OSCAR CRUNCH: Get ready for a real fashion crunch — the Oscars are moving up a month to Feb. 29, 2004, and late February 2005, Academy of Motion Picture Arts and Sciences executive director Bruce Davis announced late Wednesday. It’s a two-year experiment. That’s smack in the midst of the European ready-to-wear collections, which might cause major dress jockeying among designers, stylists and actresses. With the Oscars’ earlier date, designers will have to decide whether or not to save their new gowns for the runway, or preview them on the all-important red carpet. It’s doubtful that fashion savvy actresses and their stylists will settle for wearing the current season’s clothes.
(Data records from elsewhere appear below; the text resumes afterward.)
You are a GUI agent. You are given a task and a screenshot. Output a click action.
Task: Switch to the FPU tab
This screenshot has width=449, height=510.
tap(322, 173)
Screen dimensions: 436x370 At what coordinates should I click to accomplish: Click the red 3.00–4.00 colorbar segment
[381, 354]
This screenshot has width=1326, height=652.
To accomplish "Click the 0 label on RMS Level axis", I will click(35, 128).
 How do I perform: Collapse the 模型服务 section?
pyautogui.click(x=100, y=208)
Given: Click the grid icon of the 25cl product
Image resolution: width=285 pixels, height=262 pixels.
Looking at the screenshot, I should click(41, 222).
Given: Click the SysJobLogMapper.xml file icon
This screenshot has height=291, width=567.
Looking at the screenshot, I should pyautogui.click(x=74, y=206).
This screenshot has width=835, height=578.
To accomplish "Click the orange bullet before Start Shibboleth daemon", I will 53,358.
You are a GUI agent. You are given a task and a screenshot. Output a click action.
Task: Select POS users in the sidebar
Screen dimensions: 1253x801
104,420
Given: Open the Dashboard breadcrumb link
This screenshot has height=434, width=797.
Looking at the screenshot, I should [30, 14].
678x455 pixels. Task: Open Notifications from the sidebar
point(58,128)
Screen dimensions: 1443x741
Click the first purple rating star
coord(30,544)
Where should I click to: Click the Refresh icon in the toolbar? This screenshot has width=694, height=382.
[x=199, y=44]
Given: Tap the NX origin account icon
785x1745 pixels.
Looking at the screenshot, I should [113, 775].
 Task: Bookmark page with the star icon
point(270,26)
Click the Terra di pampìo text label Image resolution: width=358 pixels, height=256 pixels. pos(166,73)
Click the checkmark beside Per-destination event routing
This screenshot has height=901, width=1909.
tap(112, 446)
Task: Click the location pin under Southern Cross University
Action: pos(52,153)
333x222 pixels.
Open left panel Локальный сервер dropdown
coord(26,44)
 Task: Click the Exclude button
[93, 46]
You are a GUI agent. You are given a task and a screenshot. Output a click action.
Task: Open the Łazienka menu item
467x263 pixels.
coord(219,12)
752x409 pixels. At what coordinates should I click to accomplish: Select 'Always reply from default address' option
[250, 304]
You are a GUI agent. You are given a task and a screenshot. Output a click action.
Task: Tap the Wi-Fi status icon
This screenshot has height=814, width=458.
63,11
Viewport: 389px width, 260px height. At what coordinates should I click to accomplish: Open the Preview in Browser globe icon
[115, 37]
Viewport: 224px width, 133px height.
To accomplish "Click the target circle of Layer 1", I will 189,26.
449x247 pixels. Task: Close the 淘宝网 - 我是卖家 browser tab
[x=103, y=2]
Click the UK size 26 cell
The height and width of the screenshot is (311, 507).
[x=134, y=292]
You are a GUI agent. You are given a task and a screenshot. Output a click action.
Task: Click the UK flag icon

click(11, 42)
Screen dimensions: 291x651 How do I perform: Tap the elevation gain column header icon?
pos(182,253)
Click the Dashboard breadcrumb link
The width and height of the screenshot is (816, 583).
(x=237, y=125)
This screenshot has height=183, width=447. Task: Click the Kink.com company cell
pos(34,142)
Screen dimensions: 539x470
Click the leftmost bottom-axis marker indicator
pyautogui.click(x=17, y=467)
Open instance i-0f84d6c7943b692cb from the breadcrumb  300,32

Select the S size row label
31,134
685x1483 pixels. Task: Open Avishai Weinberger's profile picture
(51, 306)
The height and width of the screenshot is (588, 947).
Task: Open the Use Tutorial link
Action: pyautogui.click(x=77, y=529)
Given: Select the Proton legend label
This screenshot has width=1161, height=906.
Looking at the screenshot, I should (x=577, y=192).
NEWS BLACKOUT: George and Laura Bush’s second state dinner Wednesday night for Polish President Aleksander Kwasniewski and his wife, Jolanta, offered a chance to show off the Bush entertaining style in a home where the President lays down the dinner rules. Word is that President Bush does not have fond memories of his days as a presidential son in his father’s White House, fending off unwanted interactions with roving social reporters. Months before anyone had a reason to blame media blackouts on heightened security, Bush quietly banned the social press from mingling with his guests at official dinner parties, thereby ending a 50-year tradition of giving reporters a chance to talk with dinner guests. Perhaps to soften the blow, the First Lady met with reporters earlier in the day to talk about the dinner, raving about the new Oscar de la Renta gown she planned to wear. As for the party itself, she said, “I think we’ll probably dance at least one dance, maybe just one.”
When the big night finally came, reporters were quarantined behind ropes as guests like Ronald and Jo Carole Lauder; Henry and Nancy Kissinger; Defense Secretary Donald Rumsfeld and his wife, Joyce, and former Secretary of State George Shultz and his wife, Charlotte, paraded through the Booksellers Room en route upstairs. As guests ran the gauntlet, one reporter noticed bare rafters showing through the ceiling, surrounded by crumbling plaster. When Noelia Rodriguez, the First Lady’s Press Secretary, was asked about the cause of the leak, she chalked the eyesore up to an ongoing White House renovation project, and laughed, “I though you were asking about a news leak to the media.”